Le droit, on s’en fout
Je n’avais pas eu de nouvelles de Yanda depuis fin novembre. On s’est rencontré devant l’usine Soluroad, dans la zone industrielle Nord d’Amiens. Il avait un peu le trac ce matin-là, juste avant qu’il ne passe dans le bureau de la direction. C’est que Yanda, cariste, 52 ans, avait subi une mise à pied préalable au licenciement pour des motifs « flous ». Du coup, pour le soutenir, la CGT et une poignée de ses collègues étaient venus sous un barnum, devant l’entrée de l’usine.

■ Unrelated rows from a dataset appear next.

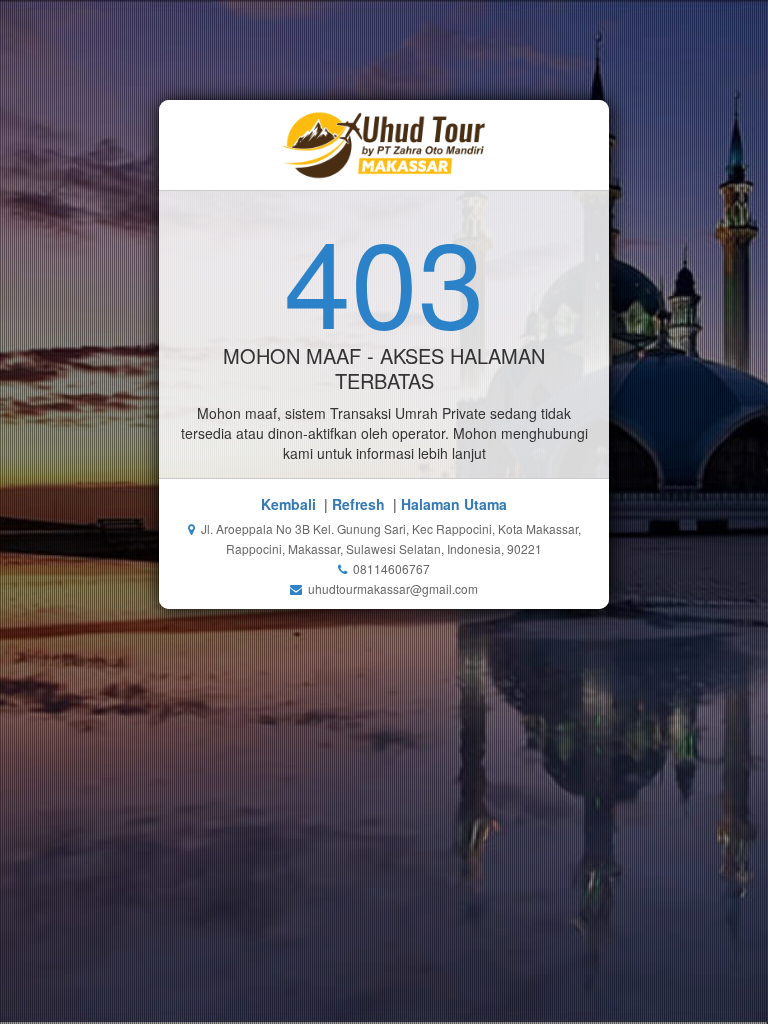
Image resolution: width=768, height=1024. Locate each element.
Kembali (288, 504)
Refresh (358, 504)
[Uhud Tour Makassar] (384, 145)
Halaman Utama (454, 504)
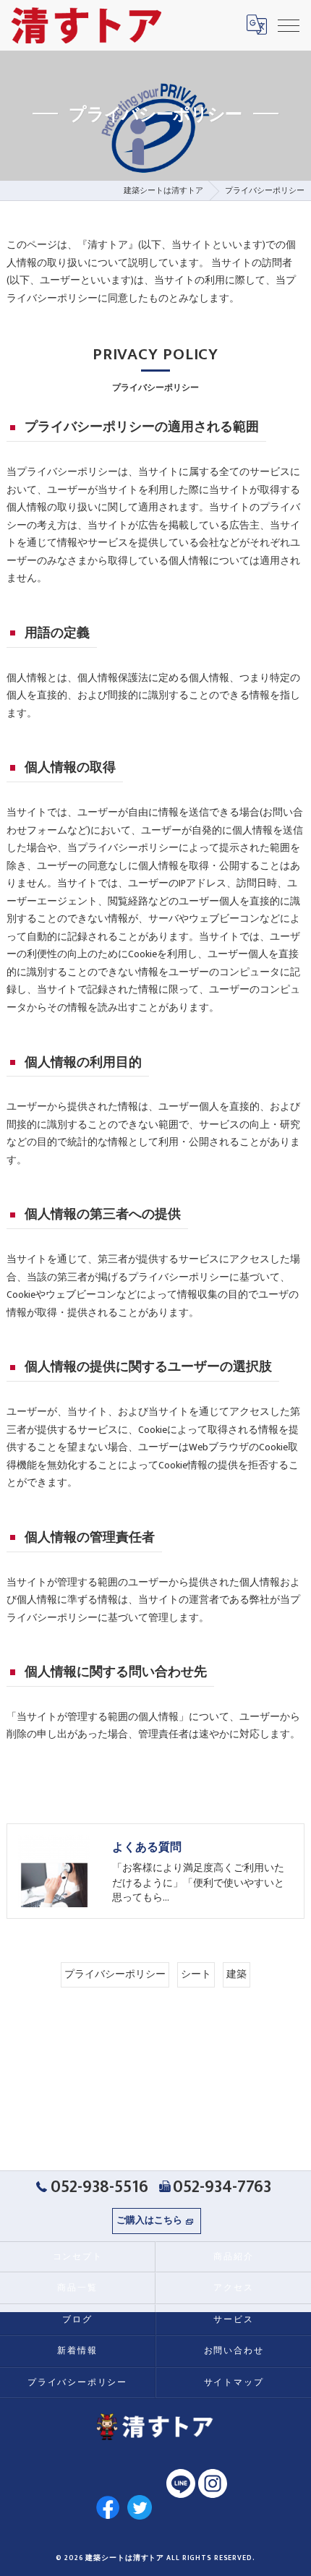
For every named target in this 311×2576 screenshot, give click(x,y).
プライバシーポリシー (115, 1974)
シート (196, 1974)
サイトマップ (234, 2382)
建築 (236, 1974)
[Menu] (288, 24)
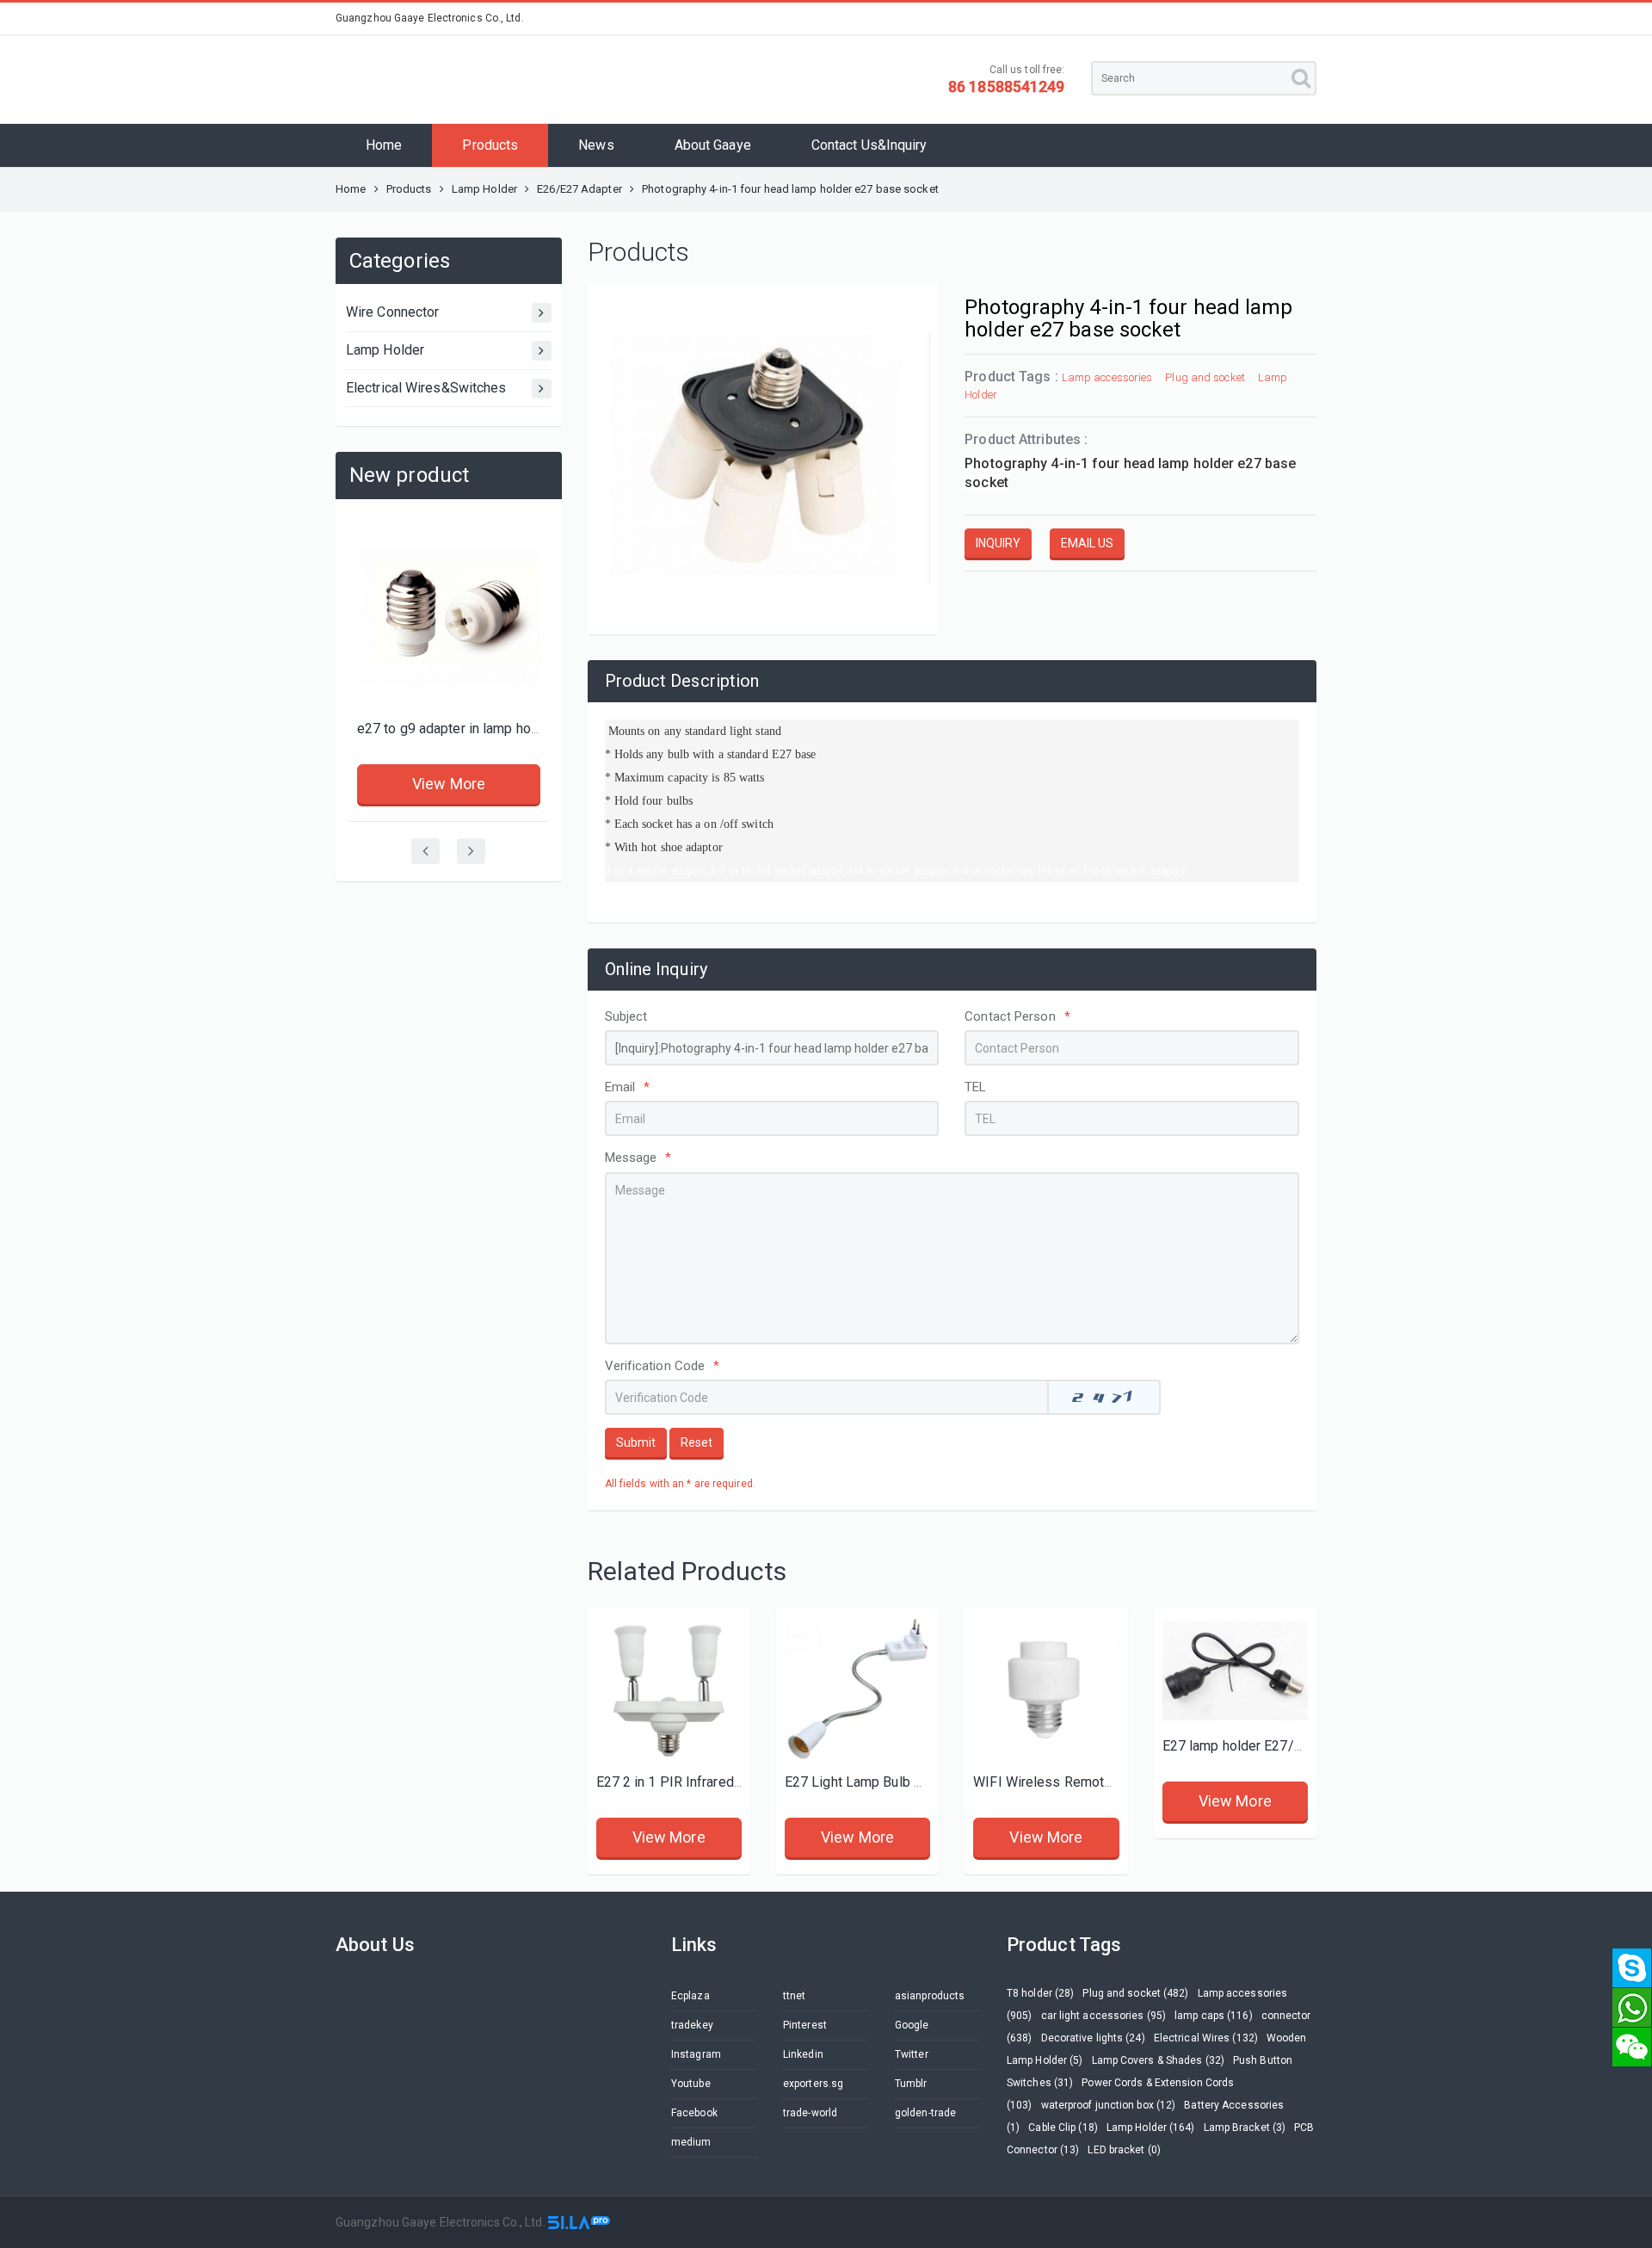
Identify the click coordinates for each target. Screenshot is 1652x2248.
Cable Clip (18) (1063, 2127)
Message (638, 1157)
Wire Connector (392, 312)
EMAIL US (1087, 543)
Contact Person (1017, 1016)
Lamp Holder (486, 188)
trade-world (810, 2113)
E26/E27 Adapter (579, 188)
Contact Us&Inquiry (869, 145)
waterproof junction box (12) (1108, 2105)
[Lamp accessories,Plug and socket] (448, 616)
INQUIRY (998, 543)
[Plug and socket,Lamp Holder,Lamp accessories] (669, 1689)
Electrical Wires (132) (1206, 2038)
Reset (696, 1442)
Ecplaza (690, 1996)
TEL (975, 1087)
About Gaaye (713, 145)
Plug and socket (1205, 377)
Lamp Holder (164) (1150, 2127)
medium (691, 2142)
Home (384, 145)
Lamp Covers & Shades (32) (1158, 2060)
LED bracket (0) (1124, 2150)
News (595, 145)
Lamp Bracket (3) (1245, 2127)
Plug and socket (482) (1135, 1993)
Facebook (694, 2113)
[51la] (579, 2222)
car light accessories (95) (1104, 2016)
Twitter (911, 2054)
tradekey (692, 2025)
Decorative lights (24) (1093, 2038)
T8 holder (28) (1040, 1993)
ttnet (794, 1996)
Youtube (691, 2084)
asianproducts (930, 1996)
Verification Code (662, 1366)
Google (912, 2025)
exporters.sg (813, 2084)
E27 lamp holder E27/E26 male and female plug (1307, 1746)
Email (627, 1087)
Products (490, 145)
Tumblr (911, 2084)
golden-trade (925, 2113)
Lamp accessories (1107, 377)
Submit (636, 1442)
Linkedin (803, 2054)
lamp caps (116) (1213, 2016)
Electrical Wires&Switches (426, 388)
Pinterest (805, 2025)
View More (448, 784)
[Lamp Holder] (1235, 1671)
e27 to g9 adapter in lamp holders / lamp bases (502, 728)
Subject (626, 1016)
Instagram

La température ne dépassait pas les trois degrés, de la fumée sortait de la bouche d’Adrien*, de Maurice* et de Yanda pendant qu’ils expliquaient leur situation.
« Le problème, c’est qu’on n’a toujours pas de syndicat. On essaie d’en créer un, mais la direction nous met des bâtons dans les roues, souffle Adrien. Elle n’a toujours pas organisé les élections, elle laisse ça en suspens, ça prend trop de temps. »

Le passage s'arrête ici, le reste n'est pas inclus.